Quote the entries word for word. Omit the pictures.

Data for review
# # # #
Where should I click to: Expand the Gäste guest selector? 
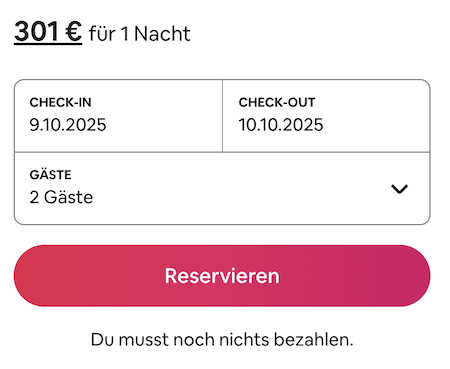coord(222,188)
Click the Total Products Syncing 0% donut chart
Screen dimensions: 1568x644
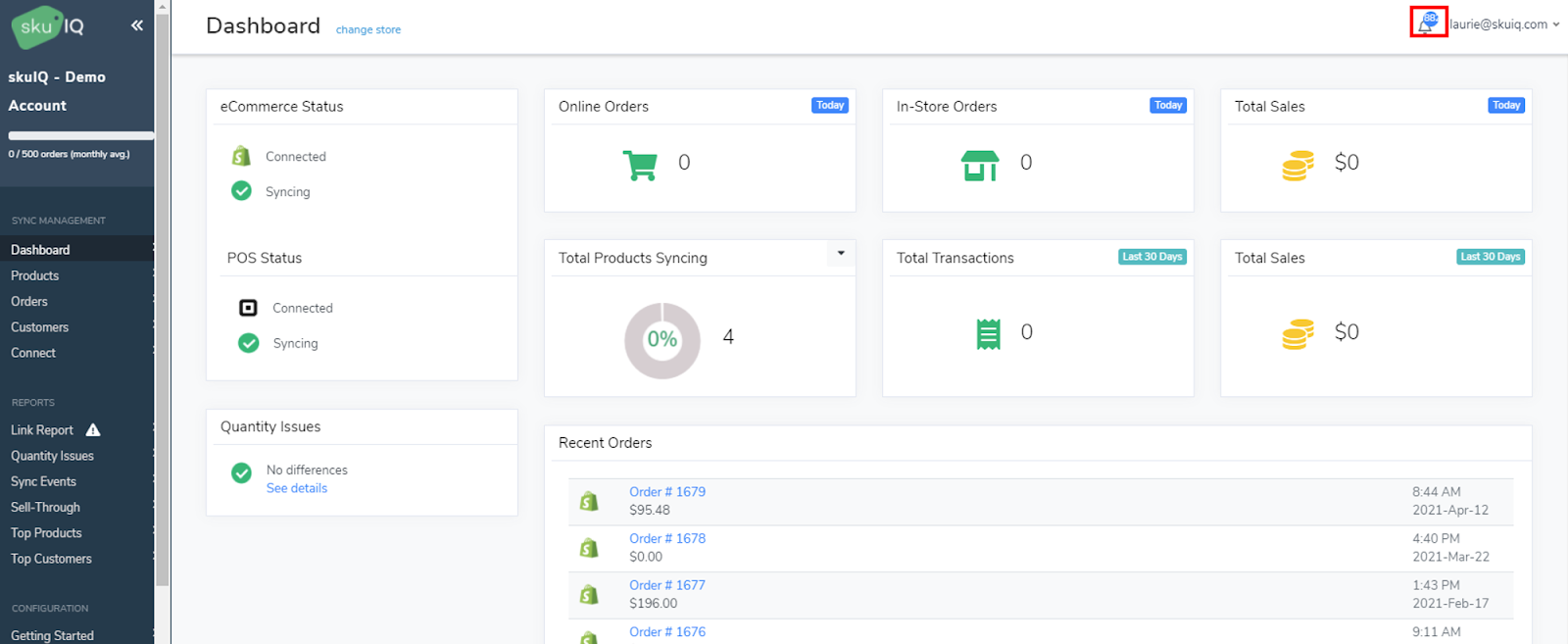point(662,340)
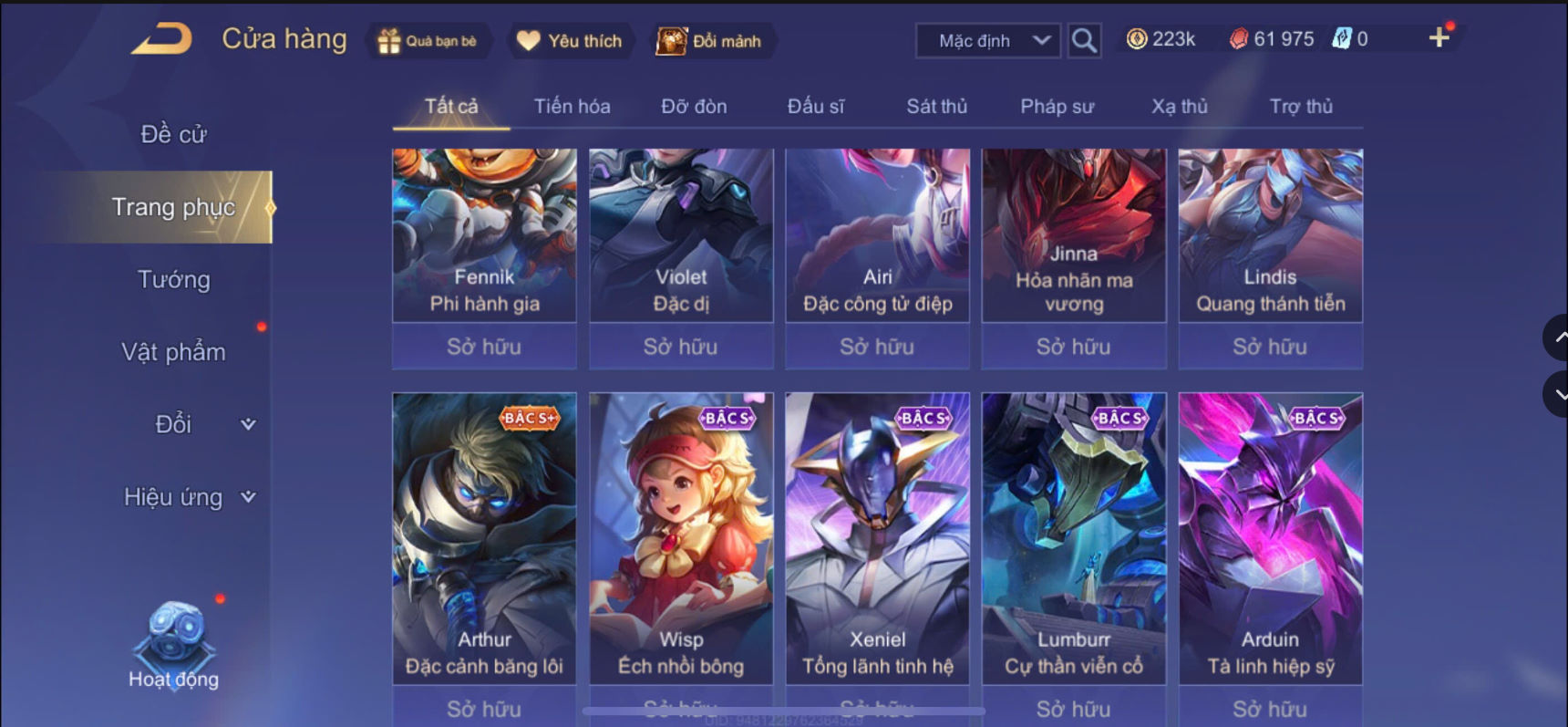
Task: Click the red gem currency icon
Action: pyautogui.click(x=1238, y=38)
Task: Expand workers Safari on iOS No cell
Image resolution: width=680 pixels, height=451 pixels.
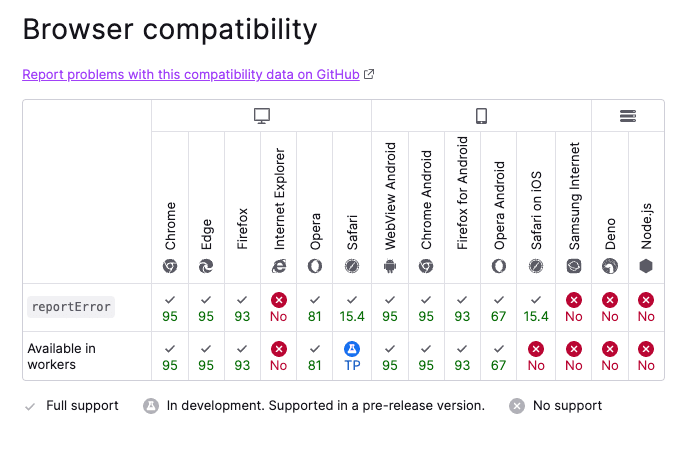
# # # #
Reply to the exercise
Where should I click to: Expand the Gäste guest selector? 
coord(222,188)
Click the Total Products Syncing 0% donut chart
Screen dimensions: 1568x644
point(662,340)
Task: Click the red gem currency icon
Action: pyautogui.click(x=1238, y=38)
Task: Expand workers Safari on iOS No cell
Image resolution: width=680 pixels, height=451 pixels.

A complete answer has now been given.